Hedges spent nearly two decades as a foreign correspondent in Central America, West Asia, Africa, and the Middle East. He has reported from more than fifty countries, and has worked for The Christian Science Monitor, NPR, Dallas Morning News, and The New York Times, where he was a foreign correspondent for fifteen years. In 2001, Hedges contributed to The New York Times staff entry which received the 2002 Pulitzer Prize for Explanatory Reporting for the paper’s coverage of global terrorism. He also received the Amnesty International Global Award for Human Rights Journalism in 2002.
In 2003, shortly after the war in Iraq began, Hedges was asked to give the commencement address at Rockford College in Rockford, Illinois. He told the graduating class “…we are embarking on an occupation that, if history is any guide, will be as damaging to our souls as it will be to our prestige, power and security.” He went on to say that “This is a war of liberation in Iraq, but it is a war of liberation by Iraqis from American occupation.” As he spoke, several hundred members of the audience began jeering and booing. His microphone was cut twice. Two young men rushed the stage to try to prevent him from speaking and Hedges had to cut short his address. He was escorted off campus by security officials before the diplomas were awarded. This event made national news and he became a lightning rod not only for right wing pundits and commentators, but also mainstream newspapers. The Wall Street Journal ran an editorial which denounced his anti-war stance and the The New York Times issued a formal reprimand, forbidding Hedges to speak about the war. The reprimand condemned his remarks as undermining the paper’s impartiality.

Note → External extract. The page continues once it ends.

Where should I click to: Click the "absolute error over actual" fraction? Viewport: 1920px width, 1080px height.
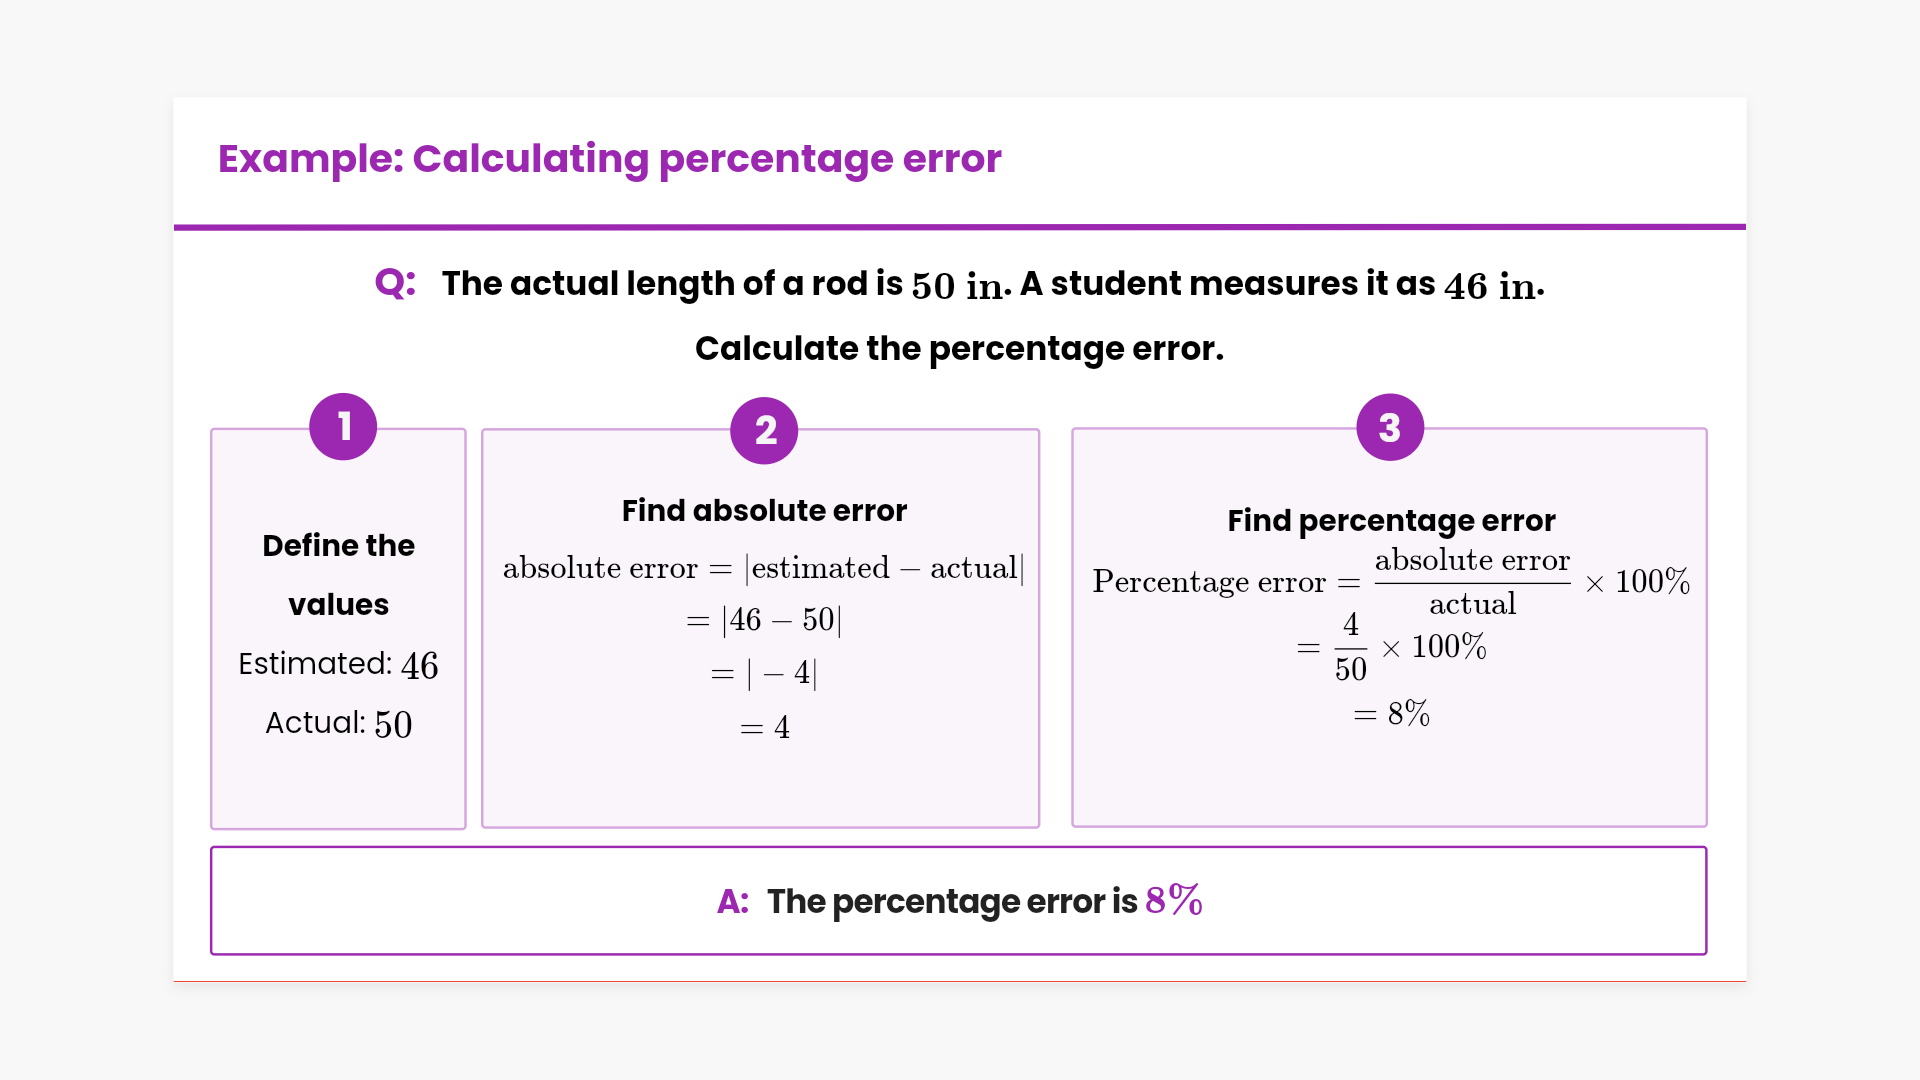1472,582
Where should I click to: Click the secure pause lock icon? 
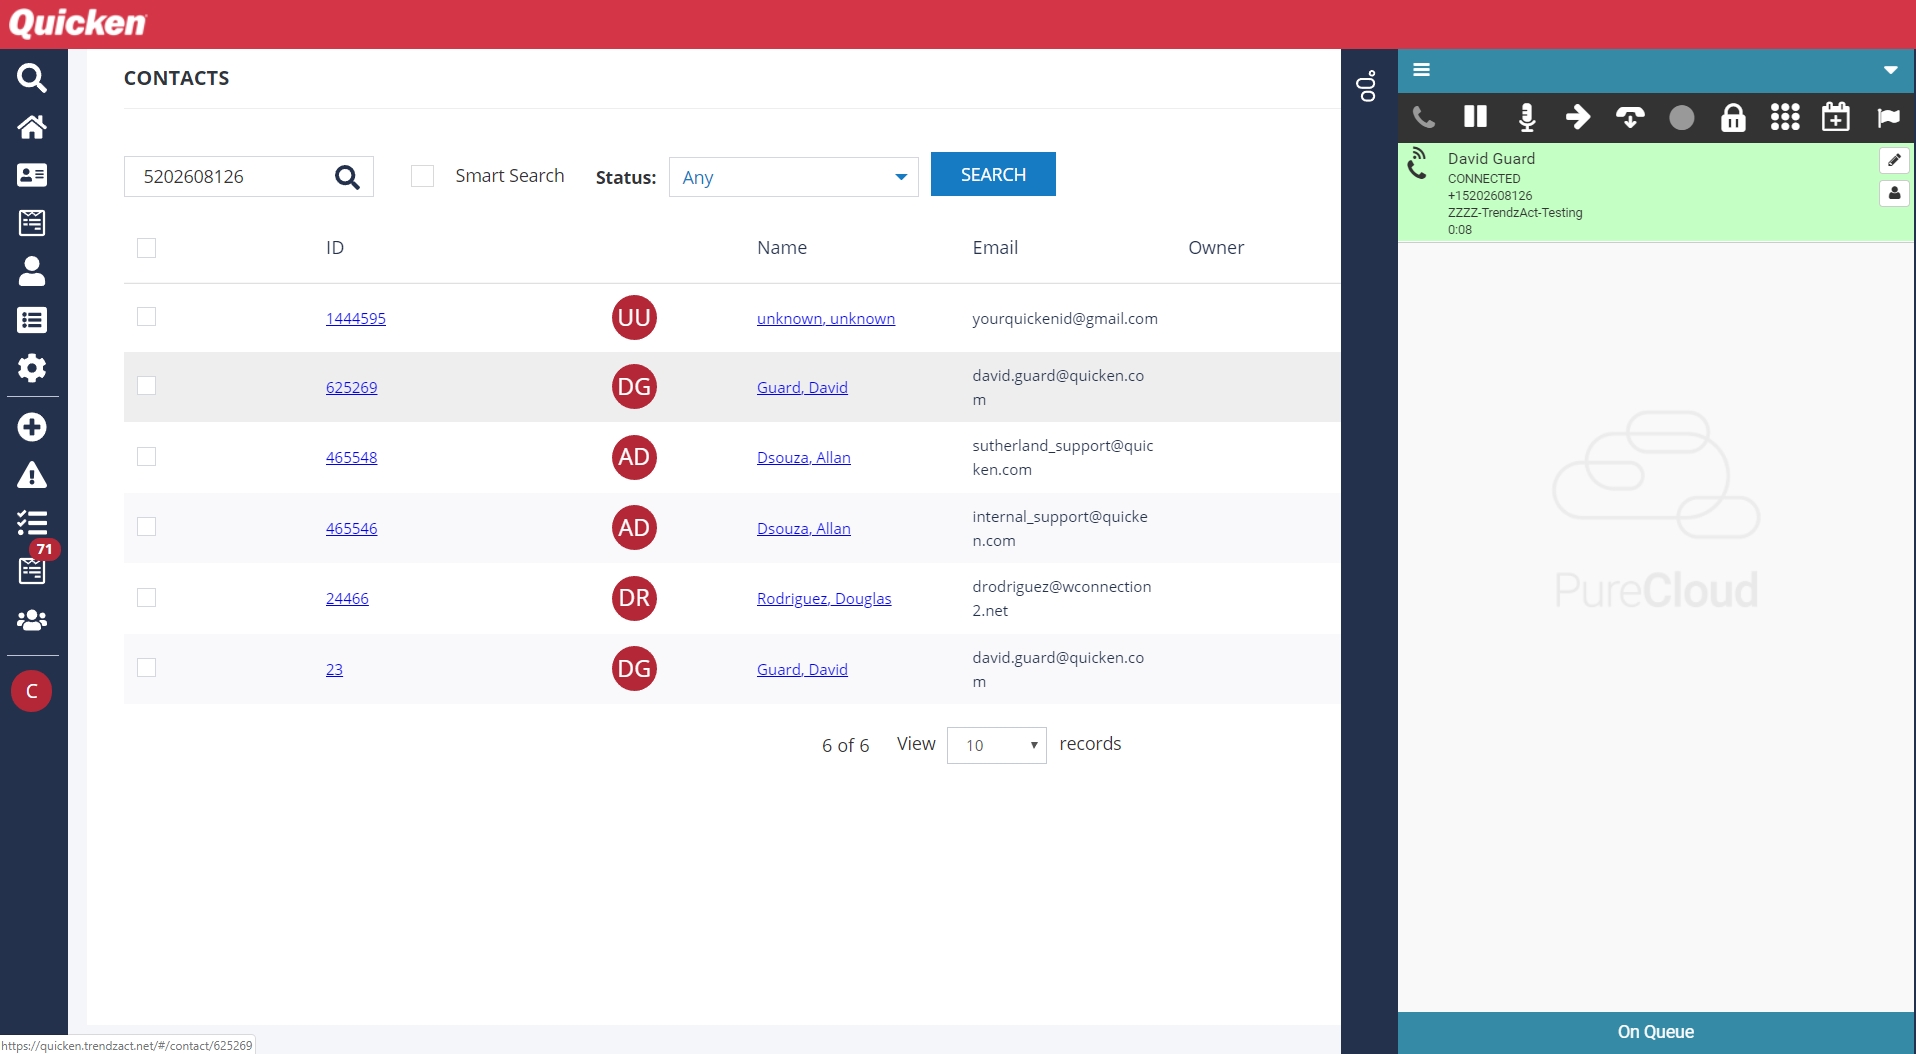click(x=1732, y=117)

Hedges resigned shortly thereafter and became a senior fellow at the Nation Institute.
Hedges is a columnist for the progressive news and commentary website Truthdig, for which The Los Angeles Press Club named him Online Journalist of the Year in 2009 and 2011.His books include War Is a Force That Gives Us Meaning (2002), a finalist for the National Book Critics Circle Award for Nonfiction; Collateral Damage (2008), Empire of Illusion: The End of Literacy and the Triumph of Spectacle (2009); Death of the Liberal Class (2010); Days of Destruction, Days of Revolt (2012), Wages of Rebellion: The Moral Imperative of Revolt (2015), and his most recent America: The Farewell Tour (2018). Hedges currently hosts On Contact on RT, the Russian television network.
Hedges’ focus has shifted to ever more provocative examinations of American collapse. His time spent observing conflict and collapse in other countries has made his political and historical perspectives poignant and highly regarded in the collapse community.
“The state, in its internal projections, has a vision of the future that is as dystopian as mine. But the state, to protect itself, lies. Politicians, corporations, the public relations industry, the entertainment industry and our ridiculous television pundits speak as if we can continue to build a society based on limitless growth, profligate consumption and fossil fuel. They feed the collective mania for hope at the expense of truth. Their public vision is self-delusional, a form of collective psychosis. The corporate state, meanwhile, is preparing privately for the world it knows is actually coming. It is cementing into place a police state, one that includes the complete evisceration of our most basic civil liberties and the militarization of the internal security apparatus, as well as wholesale surveillance of the citizenry.”